## Task list
a) Answer these from the passage on Bevin:
(i) Who appointed Bevin as Secretary of State for Foreign Affairs?
(ii) How much had Bevin originally asked for before securing the U.S. loan?
(iii) In what month and year did Marshall Plan aid to Britain end?
b) Quote the passage on Bevin starting at "The cost of" and ending at "to Britain ended.".

## Selection
--

Secretary of State for Foreign Affairs Bevin remained Minister of Labour until the 1945 general election in which the Labour Party won a landslide victory. The new prime minister, Clem Attlee, appointed Bevin as his Secretary of State for Foreign Affairs. Bevin played an important role in the acceptance of the Marshall Plan, the creation of the North Atlantic Treaty Organisation (NATO) and Britain's decision to develop nuclear weapons.
The Marshall Plan In 1945 Britain was virtually bankrupt as a result of the war. In an attempt to remain a global power, it was still maintaining a huge air force and conscript army. In December 1945, Bevin played a key role in securing a low-interest $3.75 billion loan from the U.S. This was seen as the only real alternative to national bankruptcy; Bevin had asked originally for $5 billion.
The cost of rebuilding necessitated austerity at home. Additional funds (that did not have to be repaid) came from the Marshall Plan. In June 1947, US Secretary of State, George Marshall, had proposed a European Recovery Programme ERP (which became known as the Marshall Plan).
Ernest Bevin (left) with Clem Attlee in 1945
In April 1948, $980 million became available to Britain under the Marshall Plan which was administered by the Organisation for European Economic Co-operation (OEEC). Britain was required to modernise its business practices and remove trade barriers. In December, 1950, Marshall Plan aid to Britain ended.

--

Rows of text and element pointing:
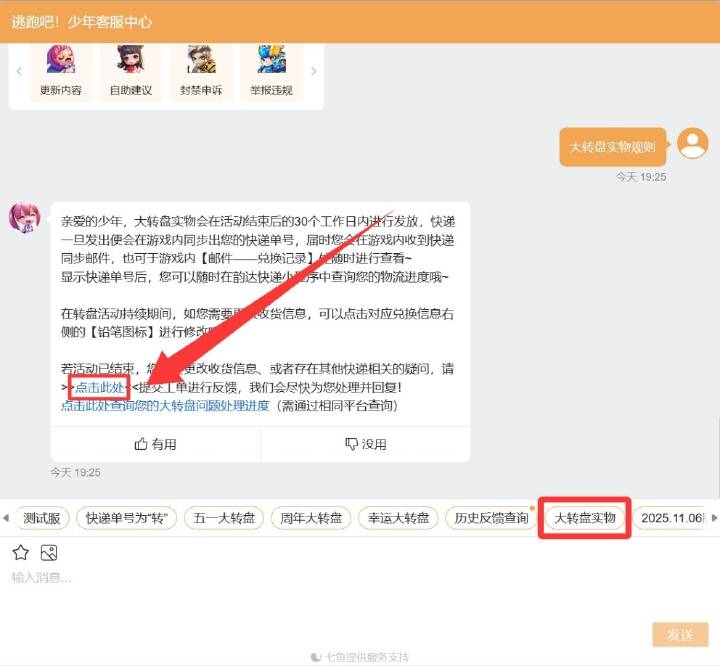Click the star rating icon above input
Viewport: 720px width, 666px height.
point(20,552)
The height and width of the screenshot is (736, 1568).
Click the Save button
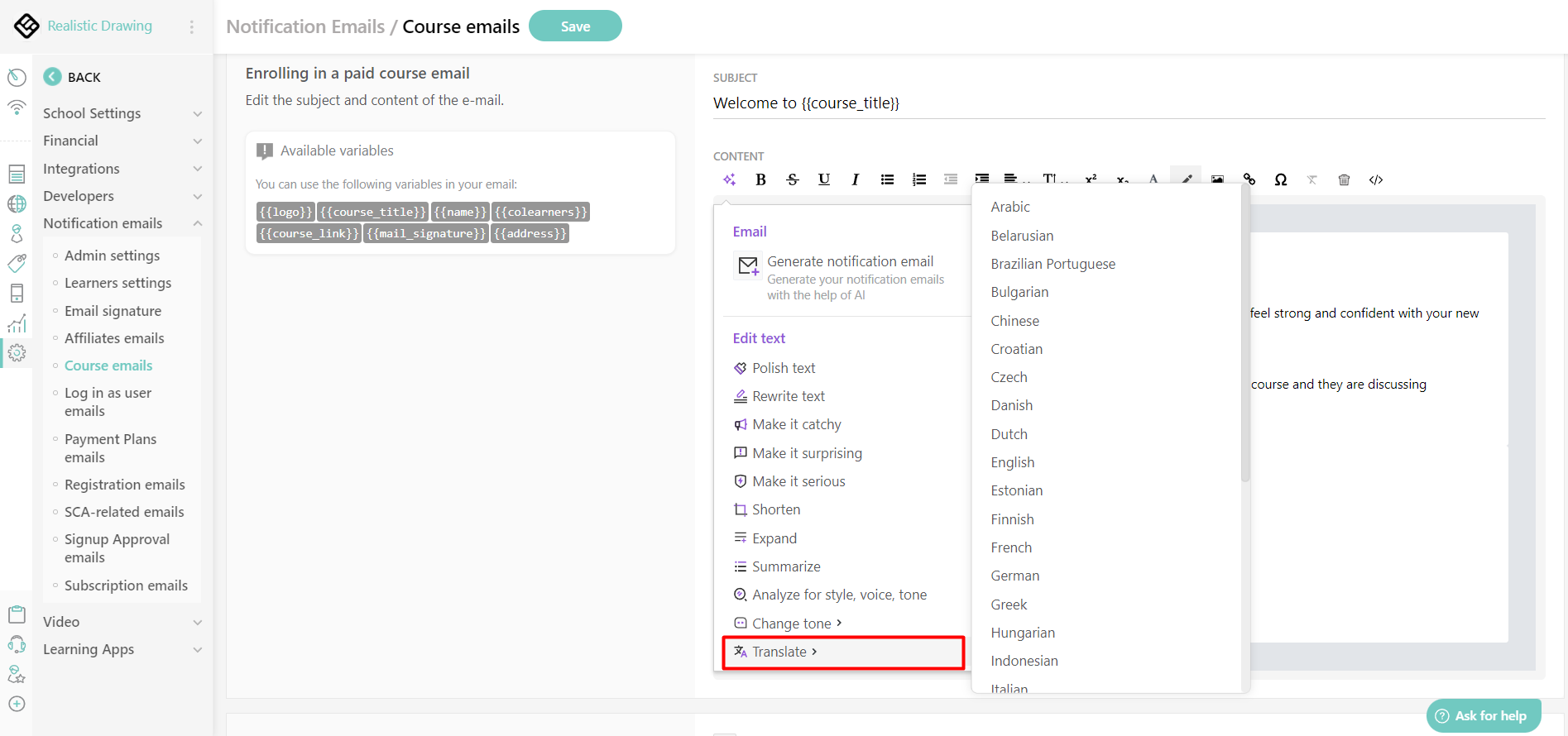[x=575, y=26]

--

## Responses per task
a)
(i) Clem Attlee
(ii) $5 billion
(iii) December 1950

b)
The cost of rebuilding necessitated austerity at home. Additional funds (that did not have to be repaid) came from the Marshall Plan. In June 1947, US Secretary of State, George Marshall, had proposed a European Recovery Programme ERP (which became known as the Marshall Plan).
Ernest Bevin (left) with Clem Attlee in 1945
In April 1948, $980 million became available to Britain under the Marshall Plan which was administered by the Organisation for European Economic Co-operation (OEEC). Britain was required to modernise its business practices and remove trade barriers. In December, 1950, Marshall Plan aid to Britain ended.